(BRIEF 1) Translate this sentence from the head-tilt discussion into Spanish: "Because they know it’s yet another way to insinuate themselves into human hearts."
(BRIEF 2) In the head-tilt discussion, update the passage starting with "Understanding humans and" and going on through "campfire being fed." so that "fireplace" takes the place of "campfire".

(TEXT EXCERPT)
..............................

Why do dogs tilt their heads?


#1

Originally published at: http://boingboing.net/2017/06/03/why-do-dogs-tilt-their-heads.html


#2

Why do dogs tilt their heads?

Because they know it’s yet another way to insinuate themselves into human hearts.


#3

I’ve read it’s because binocular vision, except ears. Sadly, I can’t tolerate the video. Did I spoil it?


#4

Not “they know”, I think, but “natural selection has resulted in”.
Understanding humans and behaving like small children are presumably the dog traits that in the past meant the difference between a kick, and a seat near the campfire being fed.


#5

But then, why do humans tilt their heads when puzzled or thinking about something? I’ve definitely see people do it, and I know I do it without thinking about it. Did I learn it from watching dogs? Do dogs learn it from watching us? Is it neurological or cultural? Do dogs in the wild who have never seen a human tilt their heads? Do humans who have never socialized with dogs tilt their heads?

..............................

(DATA TO EXAMINE)
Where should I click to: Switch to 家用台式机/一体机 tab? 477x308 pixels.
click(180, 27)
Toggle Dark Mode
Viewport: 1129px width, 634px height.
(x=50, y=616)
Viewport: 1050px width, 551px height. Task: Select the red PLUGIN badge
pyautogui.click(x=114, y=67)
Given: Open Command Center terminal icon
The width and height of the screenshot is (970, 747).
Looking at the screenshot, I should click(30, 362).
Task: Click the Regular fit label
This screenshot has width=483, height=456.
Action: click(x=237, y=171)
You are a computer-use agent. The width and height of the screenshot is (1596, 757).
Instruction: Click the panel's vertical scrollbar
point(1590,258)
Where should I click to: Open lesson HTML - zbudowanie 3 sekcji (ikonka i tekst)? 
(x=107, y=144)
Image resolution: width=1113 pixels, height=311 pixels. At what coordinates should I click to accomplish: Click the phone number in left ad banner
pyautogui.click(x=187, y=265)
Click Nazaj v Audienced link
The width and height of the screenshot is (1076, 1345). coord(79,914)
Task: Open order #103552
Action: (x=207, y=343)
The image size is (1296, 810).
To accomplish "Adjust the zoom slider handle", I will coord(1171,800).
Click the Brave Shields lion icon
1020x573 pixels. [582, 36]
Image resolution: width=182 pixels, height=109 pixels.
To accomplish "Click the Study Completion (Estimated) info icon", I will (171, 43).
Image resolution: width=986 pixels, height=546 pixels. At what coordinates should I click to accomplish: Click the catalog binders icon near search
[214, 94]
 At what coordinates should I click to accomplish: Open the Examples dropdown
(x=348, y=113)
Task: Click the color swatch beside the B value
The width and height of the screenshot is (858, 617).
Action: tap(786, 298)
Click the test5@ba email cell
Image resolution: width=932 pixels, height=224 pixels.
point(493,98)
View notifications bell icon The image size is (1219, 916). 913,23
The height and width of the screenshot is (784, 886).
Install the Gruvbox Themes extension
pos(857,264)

..............................

(RESPONSE AREA 1) Porque saben que es una forma más de colarse en los corazones humanos.

(RESPONSE AREA 2)
Understanding humans and behaving like small children are presumably the dog traits that in the past meant the difference between a kick, and a seat near the fireplace being fed.